Die globale Erwärmung soll um nicht mehr als zwei Grad steigen – im Vergleich zur Temperatur vor Beginn der Industrialisierung ab circa 1750. Dieses Ziel haben sich die EU-Staaten schon vor knapp 20 Jahren gesetzt. Die Mitgliedstaaten der Vereinten Nationen schlossen sich 2010 an. Das Zwei-Grad-Ziel ist also eine politische Festsetzung, die allerdings auf wissenschaftlichen Überlegungen beruht. Ab einer Temperaturzunahme von zwei Grad könnten sich Luft- und Wassertemperaturen sowie weitere Werte so sehr verändern, dass sich in der Folge das Klima dauerhaft und unwiederbringlich verändert – mit gravierenden Folgen, wie Dürren, Fluten und Stürmen. Einige Fachleute wie der deutsche Klimaexperte Stefan Rahmstorf und Vertreter von Inselstaaten sowie Bolivien fordern sogar eine Festlegung auf 1,5 Grad.

Das Problem: Manche Experten halten das Zwei-Grad-Ziel bereits für nicht mehr erreichbar, weil dafür die G 20-Staaten, die für 75 Prozent der Kohlenstoffdioxid-Ausstöße verantwortlich sind, sofort Maßnahmen beschließen müssten, um ihre Wirtschaft und den Lebenswandel ihrer Bewohner zu ändern. Doch das geschieht nicht im erforderlichen Umfang. „Die G 20 nehmen ihre Verantwortung nicht wahr. Stattdessen delegieren die großen Verschmutzer das Thema Klimawandel an die UN, in deren Rahmen 193 Staaten eine Konsenslösung finden müssen.“ Die UN blieben wichtig, aber die G 20 müssten vorangehen, sagt Oliver Geden, Experte für Klima- und Energiepolitik der Stiftung Wissenschaft und Politik in Berlin.

Um fast ein Grad ist die Temperatur bereits angestiegen, und kein Land steuert entschieden dagegen. Im Gegenteil. Der CO2-Ausstoß vieler großer Staaten nimmt noch zu. „In den vergangenen 25 Jahren ist er trotz internationaler Klimapolitik fast in jedem Jahr gestiegen, seit 1990 um insgesamt etwa 40 Prozent“, sagt Oliver Geden.

Geden fordert konkrete Maßnahmen, die sofort umgesetzt werden, um die globalen Treibhausgasemissionen so schnell wie möglich zu senken. So sollten Kohlekraftwerke künftig nicht mehr staatlich gefördert werden. Das sei mehrfach beschlossen worden, werde aber nur halbherzig umgesetzt. Außerdem sollten besonders klimaschädliche Gase (sogenannte HFC) und Schadstoffe wie etwa Methan reduziert werden. Das würde sich besonders schnell positiv auf die globale Temperatur auswirken.

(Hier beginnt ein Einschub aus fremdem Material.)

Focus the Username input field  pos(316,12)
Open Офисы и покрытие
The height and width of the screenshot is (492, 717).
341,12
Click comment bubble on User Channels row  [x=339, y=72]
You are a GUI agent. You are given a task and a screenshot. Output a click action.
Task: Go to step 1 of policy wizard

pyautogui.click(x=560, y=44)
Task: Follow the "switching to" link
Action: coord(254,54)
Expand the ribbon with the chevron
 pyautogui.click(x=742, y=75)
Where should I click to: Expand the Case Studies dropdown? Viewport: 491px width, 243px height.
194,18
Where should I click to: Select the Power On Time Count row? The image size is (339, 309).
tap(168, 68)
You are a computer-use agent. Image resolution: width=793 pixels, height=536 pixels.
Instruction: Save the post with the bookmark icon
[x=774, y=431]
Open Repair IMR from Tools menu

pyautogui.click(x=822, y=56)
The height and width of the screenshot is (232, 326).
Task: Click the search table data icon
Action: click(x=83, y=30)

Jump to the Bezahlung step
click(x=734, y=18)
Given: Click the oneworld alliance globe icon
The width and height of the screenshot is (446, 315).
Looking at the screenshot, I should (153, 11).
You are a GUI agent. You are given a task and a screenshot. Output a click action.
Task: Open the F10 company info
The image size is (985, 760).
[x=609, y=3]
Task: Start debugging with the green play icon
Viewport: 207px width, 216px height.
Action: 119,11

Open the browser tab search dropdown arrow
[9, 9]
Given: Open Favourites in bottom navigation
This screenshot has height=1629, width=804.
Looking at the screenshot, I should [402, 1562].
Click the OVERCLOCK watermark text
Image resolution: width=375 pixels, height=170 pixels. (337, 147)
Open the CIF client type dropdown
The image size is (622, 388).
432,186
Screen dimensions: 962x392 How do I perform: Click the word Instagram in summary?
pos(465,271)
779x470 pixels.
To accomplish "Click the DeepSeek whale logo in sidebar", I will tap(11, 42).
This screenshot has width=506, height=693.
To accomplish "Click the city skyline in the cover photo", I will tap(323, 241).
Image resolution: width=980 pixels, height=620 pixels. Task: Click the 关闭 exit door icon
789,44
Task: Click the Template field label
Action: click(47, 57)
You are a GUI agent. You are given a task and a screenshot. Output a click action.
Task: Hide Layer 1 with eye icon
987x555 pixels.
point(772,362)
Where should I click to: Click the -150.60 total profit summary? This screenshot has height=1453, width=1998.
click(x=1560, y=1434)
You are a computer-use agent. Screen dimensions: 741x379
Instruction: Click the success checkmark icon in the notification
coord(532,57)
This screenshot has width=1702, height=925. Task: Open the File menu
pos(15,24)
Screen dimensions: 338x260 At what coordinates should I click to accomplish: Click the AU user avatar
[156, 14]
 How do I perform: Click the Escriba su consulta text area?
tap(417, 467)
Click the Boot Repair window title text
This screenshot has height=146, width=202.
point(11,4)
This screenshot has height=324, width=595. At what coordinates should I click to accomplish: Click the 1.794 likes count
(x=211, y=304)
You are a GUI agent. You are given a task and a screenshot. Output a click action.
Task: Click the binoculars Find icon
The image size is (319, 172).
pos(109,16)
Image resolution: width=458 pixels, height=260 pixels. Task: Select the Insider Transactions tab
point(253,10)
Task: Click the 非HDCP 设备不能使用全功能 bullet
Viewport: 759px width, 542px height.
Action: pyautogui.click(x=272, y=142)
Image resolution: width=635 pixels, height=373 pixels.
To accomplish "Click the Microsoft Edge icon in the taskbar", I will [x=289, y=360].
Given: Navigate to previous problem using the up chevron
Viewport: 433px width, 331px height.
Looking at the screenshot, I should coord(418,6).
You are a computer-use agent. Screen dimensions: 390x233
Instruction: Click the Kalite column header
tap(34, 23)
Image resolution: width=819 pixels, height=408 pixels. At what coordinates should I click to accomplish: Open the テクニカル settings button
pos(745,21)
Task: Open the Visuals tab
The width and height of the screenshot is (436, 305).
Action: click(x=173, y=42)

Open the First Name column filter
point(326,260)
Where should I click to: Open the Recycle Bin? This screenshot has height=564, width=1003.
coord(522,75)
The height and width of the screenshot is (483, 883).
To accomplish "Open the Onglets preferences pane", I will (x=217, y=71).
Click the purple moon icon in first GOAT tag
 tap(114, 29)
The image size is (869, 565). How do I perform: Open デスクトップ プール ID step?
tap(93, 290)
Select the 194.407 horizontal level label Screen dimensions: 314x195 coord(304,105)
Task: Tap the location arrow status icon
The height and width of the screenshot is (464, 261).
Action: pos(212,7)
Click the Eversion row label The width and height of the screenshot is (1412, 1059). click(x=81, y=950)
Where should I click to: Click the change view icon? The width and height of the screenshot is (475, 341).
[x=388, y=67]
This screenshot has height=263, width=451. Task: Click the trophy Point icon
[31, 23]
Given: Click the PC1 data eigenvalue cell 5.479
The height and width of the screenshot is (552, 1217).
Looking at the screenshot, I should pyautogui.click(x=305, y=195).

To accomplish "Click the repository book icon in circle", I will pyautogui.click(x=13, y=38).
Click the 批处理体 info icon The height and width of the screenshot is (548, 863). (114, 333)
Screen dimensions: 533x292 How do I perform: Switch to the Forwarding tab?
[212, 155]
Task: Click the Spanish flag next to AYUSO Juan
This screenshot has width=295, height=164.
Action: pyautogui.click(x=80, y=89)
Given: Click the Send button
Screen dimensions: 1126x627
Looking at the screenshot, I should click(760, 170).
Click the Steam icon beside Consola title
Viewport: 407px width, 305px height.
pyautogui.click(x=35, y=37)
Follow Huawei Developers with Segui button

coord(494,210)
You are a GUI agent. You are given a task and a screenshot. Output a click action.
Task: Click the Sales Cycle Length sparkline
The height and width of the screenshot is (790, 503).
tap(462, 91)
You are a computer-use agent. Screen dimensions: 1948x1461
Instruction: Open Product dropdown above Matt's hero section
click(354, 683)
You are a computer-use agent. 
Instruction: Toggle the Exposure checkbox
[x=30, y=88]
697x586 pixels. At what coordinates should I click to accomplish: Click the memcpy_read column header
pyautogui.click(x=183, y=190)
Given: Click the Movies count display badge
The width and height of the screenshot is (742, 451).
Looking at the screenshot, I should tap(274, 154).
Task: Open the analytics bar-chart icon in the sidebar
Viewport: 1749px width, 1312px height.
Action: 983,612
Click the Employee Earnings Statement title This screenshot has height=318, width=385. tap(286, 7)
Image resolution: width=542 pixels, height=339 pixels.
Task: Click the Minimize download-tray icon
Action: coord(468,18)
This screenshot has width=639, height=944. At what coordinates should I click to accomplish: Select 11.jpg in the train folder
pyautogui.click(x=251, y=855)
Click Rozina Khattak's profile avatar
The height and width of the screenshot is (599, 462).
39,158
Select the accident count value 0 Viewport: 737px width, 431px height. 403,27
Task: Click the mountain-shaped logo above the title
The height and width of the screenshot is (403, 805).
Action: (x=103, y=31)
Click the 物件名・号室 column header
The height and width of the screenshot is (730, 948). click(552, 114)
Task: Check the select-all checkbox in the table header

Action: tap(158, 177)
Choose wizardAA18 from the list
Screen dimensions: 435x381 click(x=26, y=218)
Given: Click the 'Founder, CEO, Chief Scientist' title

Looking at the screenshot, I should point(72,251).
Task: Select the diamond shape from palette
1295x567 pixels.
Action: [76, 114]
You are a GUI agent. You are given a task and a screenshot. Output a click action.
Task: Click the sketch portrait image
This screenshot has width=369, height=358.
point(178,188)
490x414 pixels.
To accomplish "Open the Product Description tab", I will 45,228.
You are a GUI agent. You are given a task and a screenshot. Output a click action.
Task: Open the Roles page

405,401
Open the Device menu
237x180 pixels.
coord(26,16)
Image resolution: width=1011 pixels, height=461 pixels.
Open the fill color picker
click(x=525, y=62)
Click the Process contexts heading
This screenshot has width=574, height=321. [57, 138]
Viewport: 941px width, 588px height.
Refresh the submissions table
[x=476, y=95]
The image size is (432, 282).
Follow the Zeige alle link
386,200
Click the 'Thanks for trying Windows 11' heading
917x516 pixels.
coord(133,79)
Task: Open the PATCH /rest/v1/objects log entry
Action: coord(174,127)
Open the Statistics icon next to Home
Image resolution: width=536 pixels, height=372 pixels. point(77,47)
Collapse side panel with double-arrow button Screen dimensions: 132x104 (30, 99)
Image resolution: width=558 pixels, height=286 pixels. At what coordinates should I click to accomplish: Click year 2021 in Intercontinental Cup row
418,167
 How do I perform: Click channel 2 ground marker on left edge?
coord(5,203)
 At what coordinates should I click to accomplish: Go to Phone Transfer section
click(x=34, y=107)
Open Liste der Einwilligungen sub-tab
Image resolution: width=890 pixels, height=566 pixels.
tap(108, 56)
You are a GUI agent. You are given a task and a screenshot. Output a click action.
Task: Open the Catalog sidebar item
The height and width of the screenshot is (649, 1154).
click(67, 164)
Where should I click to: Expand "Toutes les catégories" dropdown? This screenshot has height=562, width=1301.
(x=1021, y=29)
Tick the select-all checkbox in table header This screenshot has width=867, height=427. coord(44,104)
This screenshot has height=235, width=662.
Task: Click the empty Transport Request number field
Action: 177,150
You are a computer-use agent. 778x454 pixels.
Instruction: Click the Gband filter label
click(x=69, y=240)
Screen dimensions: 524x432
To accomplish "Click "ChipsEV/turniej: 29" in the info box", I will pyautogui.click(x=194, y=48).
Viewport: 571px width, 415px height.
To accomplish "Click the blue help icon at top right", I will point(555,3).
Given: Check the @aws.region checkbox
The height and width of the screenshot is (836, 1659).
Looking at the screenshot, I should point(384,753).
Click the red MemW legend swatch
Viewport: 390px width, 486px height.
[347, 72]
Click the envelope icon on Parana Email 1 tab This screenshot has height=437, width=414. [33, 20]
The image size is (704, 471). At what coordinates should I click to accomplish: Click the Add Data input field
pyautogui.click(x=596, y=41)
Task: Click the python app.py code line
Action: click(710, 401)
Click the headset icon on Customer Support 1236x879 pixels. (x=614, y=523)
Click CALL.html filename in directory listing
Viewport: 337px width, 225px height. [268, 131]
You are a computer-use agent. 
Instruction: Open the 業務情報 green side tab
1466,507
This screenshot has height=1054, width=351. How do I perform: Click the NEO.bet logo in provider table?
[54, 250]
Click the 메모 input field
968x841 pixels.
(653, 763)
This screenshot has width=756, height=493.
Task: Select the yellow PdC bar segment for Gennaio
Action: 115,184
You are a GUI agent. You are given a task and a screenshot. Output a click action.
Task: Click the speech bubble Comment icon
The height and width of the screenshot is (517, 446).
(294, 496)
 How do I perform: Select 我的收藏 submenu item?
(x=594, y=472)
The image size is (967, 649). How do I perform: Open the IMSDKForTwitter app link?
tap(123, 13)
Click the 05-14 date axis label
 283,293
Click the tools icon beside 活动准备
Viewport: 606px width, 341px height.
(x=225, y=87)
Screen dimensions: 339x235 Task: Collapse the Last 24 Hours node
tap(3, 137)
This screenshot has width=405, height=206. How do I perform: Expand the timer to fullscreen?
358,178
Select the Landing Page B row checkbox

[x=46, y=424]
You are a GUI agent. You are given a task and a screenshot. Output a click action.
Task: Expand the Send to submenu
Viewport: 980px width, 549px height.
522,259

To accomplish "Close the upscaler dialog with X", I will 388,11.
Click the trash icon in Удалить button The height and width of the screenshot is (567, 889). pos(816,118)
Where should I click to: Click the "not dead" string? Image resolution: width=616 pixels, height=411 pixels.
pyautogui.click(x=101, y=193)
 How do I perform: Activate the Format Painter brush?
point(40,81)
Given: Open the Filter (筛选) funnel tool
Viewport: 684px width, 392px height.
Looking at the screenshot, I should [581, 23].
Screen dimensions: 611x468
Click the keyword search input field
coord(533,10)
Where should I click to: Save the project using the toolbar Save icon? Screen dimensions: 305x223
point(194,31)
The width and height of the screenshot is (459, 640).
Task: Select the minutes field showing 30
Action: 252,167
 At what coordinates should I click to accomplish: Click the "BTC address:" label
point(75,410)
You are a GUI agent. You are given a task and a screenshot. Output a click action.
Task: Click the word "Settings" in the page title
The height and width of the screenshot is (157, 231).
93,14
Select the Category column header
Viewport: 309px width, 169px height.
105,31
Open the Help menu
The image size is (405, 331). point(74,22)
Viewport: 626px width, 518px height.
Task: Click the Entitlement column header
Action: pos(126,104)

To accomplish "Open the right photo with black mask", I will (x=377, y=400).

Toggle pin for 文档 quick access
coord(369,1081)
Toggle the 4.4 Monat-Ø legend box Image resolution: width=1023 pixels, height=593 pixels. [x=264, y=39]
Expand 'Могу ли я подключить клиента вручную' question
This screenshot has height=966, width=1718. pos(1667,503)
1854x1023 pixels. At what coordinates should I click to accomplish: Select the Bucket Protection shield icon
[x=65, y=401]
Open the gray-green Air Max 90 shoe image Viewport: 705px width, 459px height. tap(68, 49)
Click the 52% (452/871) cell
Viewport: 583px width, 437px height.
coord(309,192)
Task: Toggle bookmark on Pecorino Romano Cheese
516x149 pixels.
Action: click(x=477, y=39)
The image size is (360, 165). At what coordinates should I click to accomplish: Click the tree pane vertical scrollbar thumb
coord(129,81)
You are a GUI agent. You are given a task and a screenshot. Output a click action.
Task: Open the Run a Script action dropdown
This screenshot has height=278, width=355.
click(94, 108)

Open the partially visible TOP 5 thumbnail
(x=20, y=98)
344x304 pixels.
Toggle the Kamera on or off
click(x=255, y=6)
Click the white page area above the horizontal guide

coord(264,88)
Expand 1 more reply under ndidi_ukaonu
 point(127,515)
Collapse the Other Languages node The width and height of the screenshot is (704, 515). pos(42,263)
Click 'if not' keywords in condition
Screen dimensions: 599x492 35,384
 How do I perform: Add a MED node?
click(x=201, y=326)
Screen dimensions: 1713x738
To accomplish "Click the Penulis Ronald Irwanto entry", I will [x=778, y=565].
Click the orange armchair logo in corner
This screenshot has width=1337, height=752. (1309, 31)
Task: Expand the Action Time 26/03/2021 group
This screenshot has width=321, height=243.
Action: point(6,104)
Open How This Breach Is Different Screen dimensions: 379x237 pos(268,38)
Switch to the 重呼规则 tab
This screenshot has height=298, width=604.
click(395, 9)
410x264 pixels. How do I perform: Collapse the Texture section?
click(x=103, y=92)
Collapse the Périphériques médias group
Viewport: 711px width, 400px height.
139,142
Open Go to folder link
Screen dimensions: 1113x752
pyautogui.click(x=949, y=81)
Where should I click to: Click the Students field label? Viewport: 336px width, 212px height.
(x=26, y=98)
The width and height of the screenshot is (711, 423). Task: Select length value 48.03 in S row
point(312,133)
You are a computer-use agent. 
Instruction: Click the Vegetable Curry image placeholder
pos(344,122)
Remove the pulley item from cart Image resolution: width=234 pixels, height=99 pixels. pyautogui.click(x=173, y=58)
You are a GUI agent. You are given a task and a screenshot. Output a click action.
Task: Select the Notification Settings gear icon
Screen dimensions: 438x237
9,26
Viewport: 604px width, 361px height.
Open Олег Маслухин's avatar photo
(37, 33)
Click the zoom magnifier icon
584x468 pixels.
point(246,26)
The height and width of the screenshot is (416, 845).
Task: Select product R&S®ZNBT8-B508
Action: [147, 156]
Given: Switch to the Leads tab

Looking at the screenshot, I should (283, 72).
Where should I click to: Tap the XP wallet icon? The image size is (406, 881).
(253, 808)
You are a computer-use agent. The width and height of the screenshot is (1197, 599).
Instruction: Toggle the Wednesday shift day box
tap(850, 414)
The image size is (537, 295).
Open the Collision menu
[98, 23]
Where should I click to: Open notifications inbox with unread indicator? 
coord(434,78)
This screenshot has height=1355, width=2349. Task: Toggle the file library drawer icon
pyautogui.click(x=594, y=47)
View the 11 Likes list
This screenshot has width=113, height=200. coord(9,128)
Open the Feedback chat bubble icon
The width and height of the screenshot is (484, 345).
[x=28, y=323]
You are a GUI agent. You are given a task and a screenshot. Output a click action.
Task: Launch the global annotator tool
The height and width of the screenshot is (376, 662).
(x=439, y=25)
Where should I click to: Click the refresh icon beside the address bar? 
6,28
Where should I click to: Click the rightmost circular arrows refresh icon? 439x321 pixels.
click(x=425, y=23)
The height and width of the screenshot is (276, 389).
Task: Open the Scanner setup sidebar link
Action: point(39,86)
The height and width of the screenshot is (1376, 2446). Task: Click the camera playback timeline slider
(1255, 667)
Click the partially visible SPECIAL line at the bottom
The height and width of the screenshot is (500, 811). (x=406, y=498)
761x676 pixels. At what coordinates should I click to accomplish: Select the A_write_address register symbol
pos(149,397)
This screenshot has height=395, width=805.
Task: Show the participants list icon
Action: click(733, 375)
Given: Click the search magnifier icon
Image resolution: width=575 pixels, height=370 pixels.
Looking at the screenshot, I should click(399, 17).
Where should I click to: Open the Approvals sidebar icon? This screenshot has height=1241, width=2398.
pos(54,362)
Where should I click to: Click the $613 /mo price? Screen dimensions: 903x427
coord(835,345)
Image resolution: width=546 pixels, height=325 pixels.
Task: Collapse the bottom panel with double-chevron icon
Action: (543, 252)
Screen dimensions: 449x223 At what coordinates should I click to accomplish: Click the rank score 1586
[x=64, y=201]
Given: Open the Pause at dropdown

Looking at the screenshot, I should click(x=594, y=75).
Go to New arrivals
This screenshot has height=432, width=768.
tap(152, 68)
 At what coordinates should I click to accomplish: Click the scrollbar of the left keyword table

Und das Zwei-Grad-Ziel? „Man sollte auf ein festes Temperaturziel verzichten“, sagt Geden. Die Politik werde von Klimaexperten aus der Wissenschaft beraten, die „erstaunlich wenig von den Eigenlogiken politischer Prozesse verstehen“. Es gebe schlicht keine Instanz, die das Einhalten des Zwei-Grad-Ziels international durchsetzen könne.

Felix Ehring arbeitet als freier Journalist. Bei der Recherche wurde ihm von Zahl zu Zahl klarer: Ob es nun um Armut, Geburten, Arbeitslosigkeit oder Klimaschutz geht – Interessengruppen führen eine teilweise erbitterte Debatte um die Deutungshoheit dieser Zahlen. Und: Einige Journalisten vermelden amtliche Zahlen einfach, ohne sie zu hinterfragen und einzuordnen. Dabei gilt für jede Zahl: Sie sagt nicht nur etwas aus, sie verschweigt auch etwas.